Zur größeren Einfachheit habe ich auch ein Cembalo gewählt, ein Instrument, das durch seinen Tonerzeugungsmechanismus sehr leicht einzustellen ist und zudem auf Schnittfehler relativ gutmütig reagiert. Hätte ich statt dessen z.B. Holzbläserensemble, Streichquartett oder gregorianischen Choral (in passend halliger Kirche) ausgesucht, hätte ein Nichteingeweihter kaum Chancen nachzuvollziehen, worum es beim Schneiden überhaupt geht. Denn erstens muss man hierbei äußerst genau arbeiten, damit der Schnitt unhörbar bleibt - bei Klarinetten z.B. werden viel zu leicht Einschwingvorgänge abgeschnitten, weil sie beim Einstellen kaum zu hören sind, und bei einem Streichquartett ist das Timing schneller versaubeutelt als man ahnt -, und zweitens ist das, auf was man beim Suchen & Einstellen solchen Materials am meisten hören muss, für Musikschnitt-Novizen fast nicht zu identifizieren, weil genau das, worauf zu hören wäre, zunächst praktisch erarbeitet sein will.

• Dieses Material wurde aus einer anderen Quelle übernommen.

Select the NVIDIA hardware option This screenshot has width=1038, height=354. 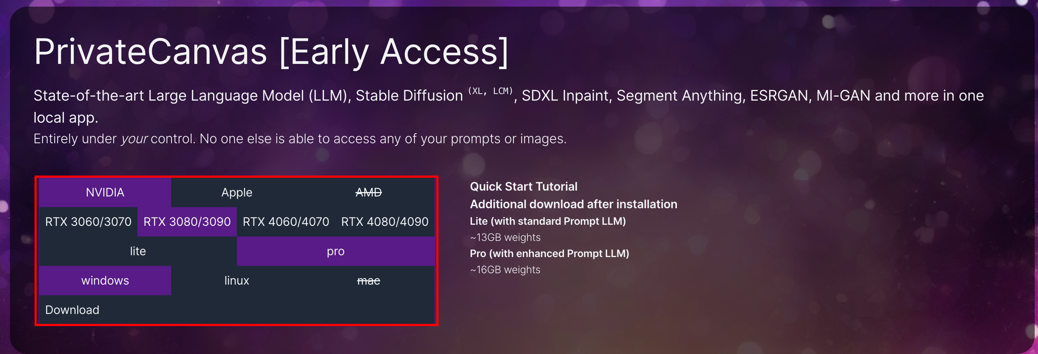[x=105, y=193]
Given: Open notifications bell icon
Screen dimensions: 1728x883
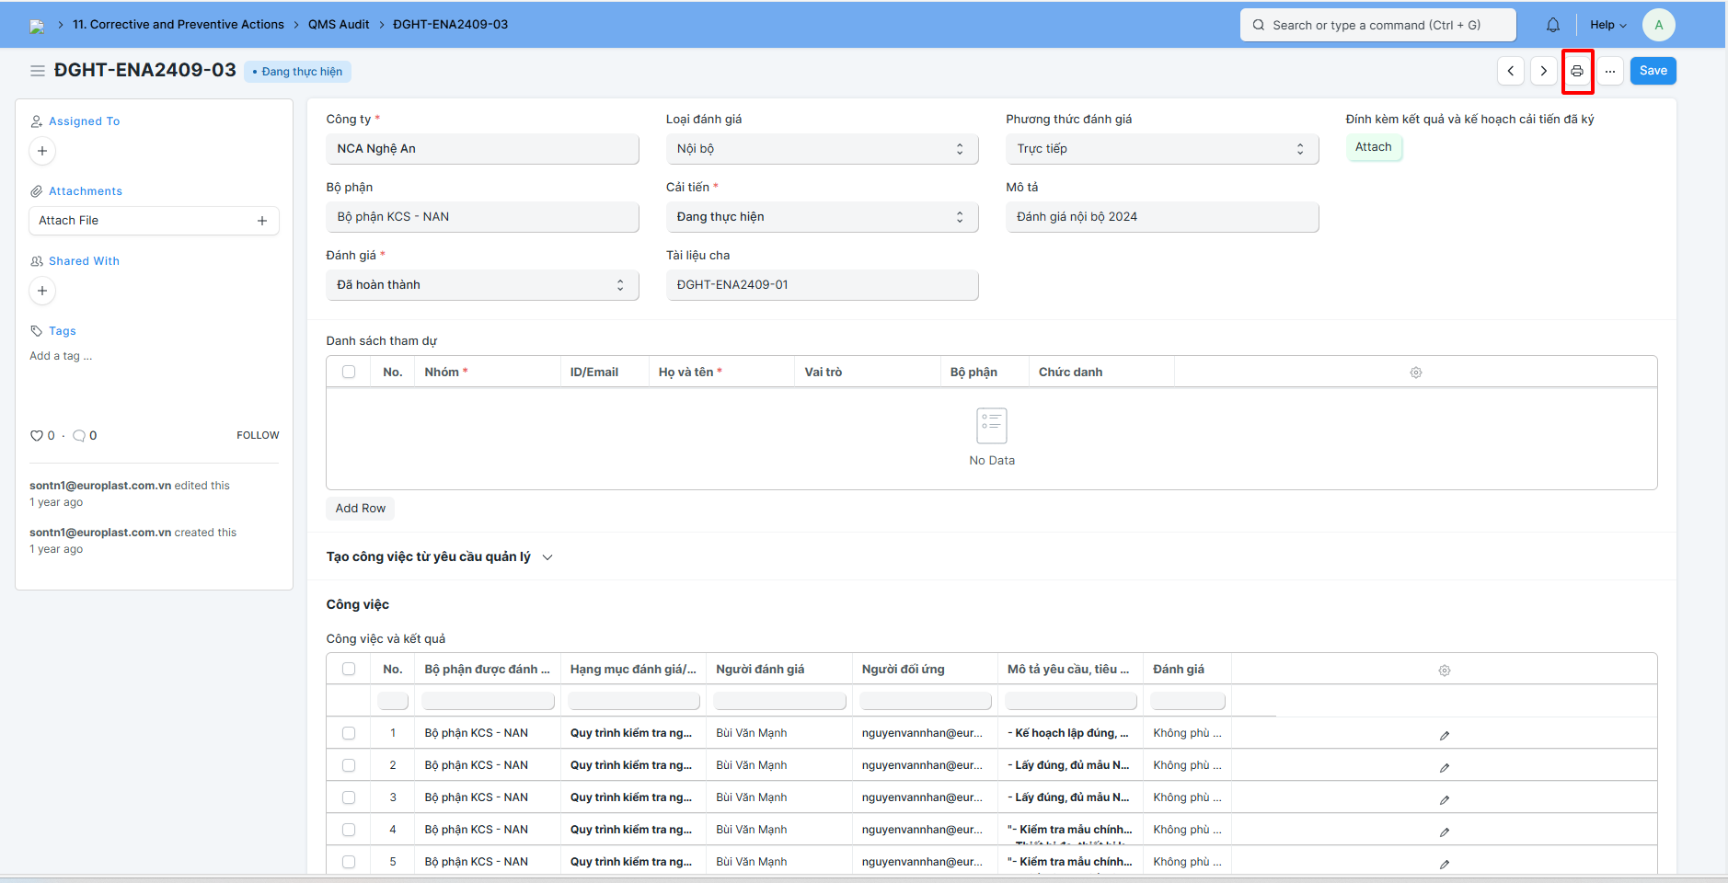Looking at the screenshot, I should [1552, 25].
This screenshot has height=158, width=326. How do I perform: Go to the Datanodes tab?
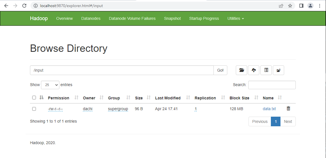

Vom selben Stück (Bach Partita e-moll, Anfang der Toccata) gibt es auch Klavierfassungen, nur ist Klavier im Gegensatz zu einer weit verbreiteten Annahme analog mitnichten durchweg einfach zu schneiden. Der Schnittpunkt ist zwar meist schnell gefunden, doch passiert es überraschend oft, dass Takes einfach nicht zusammenpassen wollen. Entweder hört man verräterische Nebengeräusche oder es entstehen Klangeffekte, die mit einem Klavier in natura so nicht möglich sind und deswegen auch nicht plausibel erscheinen.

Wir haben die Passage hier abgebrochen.